» **Instructions for the task**: There is one span to output from the data below: the lines starting at the line with "Viewport: 1568px width, 344px" and ending at the line with "You are a computer-use agent. The width". Output it exactly, ends included, nothing more.

***** Records for processing

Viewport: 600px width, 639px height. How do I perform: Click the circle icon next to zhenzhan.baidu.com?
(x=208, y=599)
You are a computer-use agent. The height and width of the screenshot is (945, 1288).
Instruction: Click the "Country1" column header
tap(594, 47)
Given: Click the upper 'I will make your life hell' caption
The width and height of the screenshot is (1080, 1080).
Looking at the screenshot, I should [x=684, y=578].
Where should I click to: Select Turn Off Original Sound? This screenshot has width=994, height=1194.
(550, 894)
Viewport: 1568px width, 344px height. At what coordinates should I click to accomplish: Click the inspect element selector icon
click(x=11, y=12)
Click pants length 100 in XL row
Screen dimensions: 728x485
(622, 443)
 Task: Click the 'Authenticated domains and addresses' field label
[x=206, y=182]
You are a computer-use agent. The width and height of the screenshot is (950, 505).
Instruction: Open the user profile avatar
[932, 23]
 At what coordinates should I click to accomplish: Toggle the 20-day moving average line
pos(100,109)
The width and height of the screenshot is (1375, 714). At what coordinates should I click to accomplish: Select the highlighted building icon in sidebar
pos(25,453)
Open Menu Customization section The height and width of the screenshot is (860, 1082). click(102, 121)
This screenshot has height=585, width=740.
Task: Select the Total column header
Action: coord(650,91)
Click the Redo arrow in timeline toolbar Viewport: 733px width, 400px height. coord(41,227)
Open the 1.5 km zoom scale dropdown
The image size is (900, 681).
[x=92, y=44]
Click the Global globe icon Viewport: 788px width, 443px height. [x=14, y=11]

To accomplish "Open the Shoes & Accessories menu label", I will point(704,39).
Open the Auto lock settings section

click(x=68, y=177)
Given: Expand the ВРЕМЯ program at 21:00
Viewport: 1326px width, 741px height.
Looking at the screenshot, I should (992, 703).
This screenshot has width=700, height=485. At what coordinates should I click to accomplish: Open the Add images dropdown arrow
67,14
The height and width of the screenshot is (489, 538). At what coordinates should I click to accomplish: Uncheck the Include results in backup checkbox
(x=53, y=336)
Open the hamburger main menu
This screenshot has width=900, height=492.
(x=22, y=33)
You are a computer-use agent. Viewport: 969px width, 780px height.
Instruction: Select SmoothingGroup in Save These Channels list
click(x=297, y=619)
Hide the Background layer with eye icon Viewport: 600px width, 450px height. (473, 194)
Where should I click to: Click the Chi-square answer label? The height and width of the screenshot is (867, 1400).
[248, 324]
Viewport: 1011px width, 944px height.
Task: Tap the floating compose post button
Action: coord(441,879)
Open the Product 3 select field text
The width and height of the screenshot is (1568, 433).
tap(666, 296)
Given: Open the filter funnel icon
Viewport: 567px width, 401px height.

**********

» **Answer below**:
Viewport: 1568px width, 344px height. At what coordinates should I click to accomplish: Click the inspect element selector icon
click(x=11, y=12)
Click pants length 100 in XL row
Screen dimensions: 728x485
(622, 443)
 Task: Click the 'Authenticated domains and addresses' field label
[x=206, y=182]
You are a computer-use agent. The width and height of the screenshot is (950, 505).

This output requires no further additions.